Insurance firms have been waiting for clarity on the Insurance Bill before they embark on initial public offering plans. If the government doesn’t want to increase the FDI, it should at least allow foreign institutional investors (FIIs) to invest in insurance companies, says HDFC Standard Life Insurance Company’s MD and CEO Amitabh Chaudhry in an interview to George Mathew. Excerpts:
Insurance IPO norms are out but there are no signs of any IPO. When is your IPO?
There are three things required for us to go public. First, we were waiting for IPO norms to come out. That has happened. The second issue is that we are waiting for the insurance Bill to be clarified. There are several question marks here. Will FDI in insurance go up from 26 to 49 per cent? Will FIIs be allowed to invest? Nothing is happening on this front now. Third, the new business margin. We declared a new business margin of 10.5 per cent. For us to go for an IPO, we need the new business margin to go up and growth to come back. For margin to go up, the growth has to come back. If we can sustain it, we can launch at that time and get the right valuation.

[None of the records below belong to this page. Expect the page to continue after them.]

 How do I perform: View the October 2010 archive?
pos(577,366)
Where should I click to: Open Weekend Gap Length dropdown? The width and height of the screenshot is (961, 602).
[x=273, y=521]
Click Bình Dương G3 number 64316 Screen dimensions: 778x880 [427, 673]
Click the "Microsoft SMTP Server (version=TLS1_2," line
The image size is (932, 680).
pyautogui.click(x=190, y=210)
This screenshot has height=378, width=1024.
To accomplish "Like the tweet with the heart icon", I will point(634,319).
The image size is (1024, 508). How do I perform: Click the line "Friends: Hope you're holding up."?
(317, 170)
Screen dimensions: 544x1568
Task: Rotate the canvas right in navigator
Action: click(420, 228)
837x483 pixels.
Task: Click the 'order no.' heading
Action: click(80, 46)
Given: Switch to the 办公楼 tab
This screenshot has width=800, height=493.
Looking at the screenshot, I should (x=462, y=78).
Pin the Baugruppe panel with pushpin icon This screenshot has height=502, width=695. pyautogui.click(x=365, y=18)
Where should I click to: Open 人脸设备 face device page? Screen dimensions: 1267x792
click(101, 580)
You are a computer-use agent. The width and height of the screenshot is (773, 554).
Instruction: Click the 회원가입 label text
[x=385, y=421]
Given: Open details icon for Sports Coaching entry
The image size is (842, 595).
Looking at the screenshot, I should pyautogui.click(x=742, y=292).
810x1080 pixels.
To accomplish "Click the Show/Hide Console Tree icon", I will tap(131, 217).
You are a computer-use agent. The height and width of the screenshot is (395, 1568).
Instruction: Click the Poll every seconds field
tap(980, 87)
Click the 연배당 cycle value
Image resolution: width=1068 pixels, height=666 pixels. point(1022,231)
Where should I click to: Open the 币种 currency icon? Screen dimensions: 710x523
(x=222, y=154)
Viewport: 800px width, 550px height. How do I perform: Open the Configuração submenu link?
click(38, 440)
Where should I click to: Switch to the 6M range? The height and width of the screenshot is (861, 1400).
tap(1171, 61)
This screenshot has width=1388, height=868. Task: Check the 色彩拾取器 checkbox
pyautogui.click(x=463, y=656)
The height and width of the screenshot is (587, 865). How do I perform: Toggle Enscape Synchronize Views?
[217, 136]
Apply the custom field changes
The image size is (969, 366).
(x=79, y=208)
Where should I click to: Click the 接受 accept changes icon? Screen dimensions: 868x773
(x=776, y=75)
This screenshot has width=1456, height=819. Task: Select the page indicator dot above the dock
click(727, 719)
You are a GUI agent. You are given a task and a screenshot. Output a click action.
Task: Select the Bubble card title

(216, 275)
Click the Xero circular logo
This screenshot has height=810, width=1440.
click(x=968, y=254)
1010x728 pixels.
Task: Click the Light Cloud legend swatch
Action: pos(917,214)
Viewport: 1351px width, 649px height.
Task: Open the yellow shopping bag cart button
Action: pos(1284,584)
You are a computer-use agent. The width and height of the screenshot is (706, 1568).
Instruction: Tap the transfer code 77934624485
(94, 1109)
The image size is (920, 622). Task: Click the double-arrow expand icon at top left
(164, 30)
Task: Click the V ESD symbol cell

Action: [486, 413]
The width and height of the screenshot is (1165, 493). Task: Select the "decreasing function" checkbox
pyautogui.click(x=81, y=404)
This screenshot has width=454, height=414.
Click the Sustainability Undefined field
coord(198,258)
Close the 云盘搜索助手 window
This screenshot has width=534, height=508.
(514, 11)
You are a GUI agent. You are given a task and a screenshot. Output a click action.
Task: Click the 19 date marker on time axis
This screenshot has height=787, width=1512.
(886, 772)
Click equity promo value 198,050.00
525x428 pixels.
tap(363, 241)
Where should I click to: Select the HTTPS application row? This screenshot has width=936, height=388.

What do you want the government to do about the Bill?
The government has given various assurances in the last 10 years. If they have given some assurances they should do something about it. Clear this impasse. If the government doesn’t want to increase FDI in insurance from 26 per cent to 49 per cent, then allow FIIs to invest in insurance companies. You can keep 26 per cent FDI but allow FIIs to come and invest 10 or 15 or 25 per cent (over the cap). That will attract foreign investment.
With the economy on the downturn, will you be affected?
In this environment it becomes difficult for people to commit for an insurance product which has a five-year lock-in. I do expect growth to be anaemic. The regulator is not going to give any leeway allowing us to charge more from customers. I expect market conditions to remain tough in 2013 also.
How was the last year in terms of growth? What do you expect in the current year?
Last year’s performance was good. Our overall premium growth was 13 per cent. In the first half of the year we degrew by around 22 per cent. But in the second half we showed a good growth. In the third quarter we grew by 10 per cent and the fourth quarter by 22 per cent. Though first half of the last year was not good, the first half of this year we should show decent growth. We gained market share last year by 260 basis points. Overall gain in the market share in the private sector last one year is 7 per cent. While we maintained our sales, we reduced our expenses last year. We made a maiden profit of Rs 271 crore last year.
What has been your strategy in terms of new products?
Last year, 86 per cent of premiums came from Ulips. This year Ulips contributed less at 56 per cent. We would like to restrict conventional products to 30-40 per cent. Given the uncertainty, where the equity market is also not doing well, there has been a general shift among consumers to power products.